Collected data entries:
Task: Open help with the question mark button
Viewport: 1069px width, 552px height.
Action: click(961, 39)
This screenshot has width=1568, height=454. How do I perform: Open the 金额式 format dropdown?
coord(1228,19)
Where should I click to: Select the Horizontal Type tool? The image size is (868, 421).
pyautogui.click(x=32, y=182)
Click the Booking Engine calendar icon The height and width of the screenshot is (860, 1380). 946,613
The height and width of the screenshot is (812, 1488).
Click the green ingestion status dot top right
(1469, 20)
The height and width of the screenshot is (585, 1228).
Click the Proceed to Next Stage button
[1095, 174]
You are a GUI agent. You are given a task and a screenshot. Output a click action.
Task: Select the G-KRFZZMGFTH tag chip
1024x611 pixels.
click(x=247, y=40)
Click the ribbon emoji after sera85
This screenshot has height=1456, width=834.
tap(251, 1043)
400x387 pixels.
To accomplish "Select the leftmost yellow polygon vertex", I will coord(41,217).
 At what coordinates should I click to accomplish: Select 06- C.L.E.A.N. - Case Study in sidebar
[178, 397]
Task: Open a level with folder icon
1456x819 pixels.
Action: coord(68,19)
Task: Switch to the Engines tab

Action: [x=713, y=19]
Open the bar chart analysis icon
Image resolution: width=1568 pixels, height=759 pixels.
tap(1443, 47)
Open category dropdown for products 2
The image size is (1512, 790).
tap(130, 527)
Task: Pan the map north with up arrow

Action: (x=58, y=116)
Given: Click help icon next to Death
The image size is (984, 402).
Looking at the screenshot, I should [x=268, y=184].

■ Job
Recast every line of the rows above as a numbered list, leaving out the blank lines.

■ Reply to the task
1. Task: Open help with the question mark button
2. Viewport: 1069px width, 552px height.
3. Action: click(961, 39)
4. This screenshot has width=1568, height=454. How do I perform: Open the 金额式 format dropdown?
5. coord(1228,19)
6. Where should I click to: Select the Horizontal Type tool? The image size is (868, 421).
7. pyautogui.click(x=32, y=182)
8. Click the Booking Engine calendar icon The height and width of the screenshot is (860, 1380). 946,613
9. The height and width of the screenshot is (812, 1488).
10. Click the green ingestion status dot top right
11. (1469, 20)
12. The height and width of the screenshot is (585, 1228).
13. Click the Proceed to Next Stage button
14. [1095, 174]
15. You are a GUI agent. You are given a task and a screenshot. Output a click action.
16. Task: Select the G-KRFZZMGFTH tag chip
17. 1024x611 pixels.
18. click(x=247, y=40)
19. Click the ribbon emoji after sera85
20. This screenshot has height=1456, width=834.
21. tap(251, 1043)
22. 400x387 pixels.
23. To accomplish "Select the leftmost yellow polygon vertex", I will coord(41,217).
24.  At what coordinates should I click to accomplish: Select 06- C.L.E.A.N. - Case Study in sidebar
25. [178, 397]
26. Task: Open a level with folder icon
27. 1456x819 pixels.
28. Action: coord(68,19)
29. Task: Switch to the Engines tab
30. Action: [x=713, y=19]
31. Open the bar chart analysis icon
32. Image resolution: width=1568 pixels, height=759 pixels.
33. tap(1443, 47)
34. Open category dropdown for products 2
35. The image size is (1512, 790).
36. tap(130, 527)
37. Task: Pan the map north with up arrow
38. Action: (x=58, y=116)
39. Given: Click help icon next to Death
40. The image size is (984, 402).
41. Looking at the screenshot, I should [x=268, y=184].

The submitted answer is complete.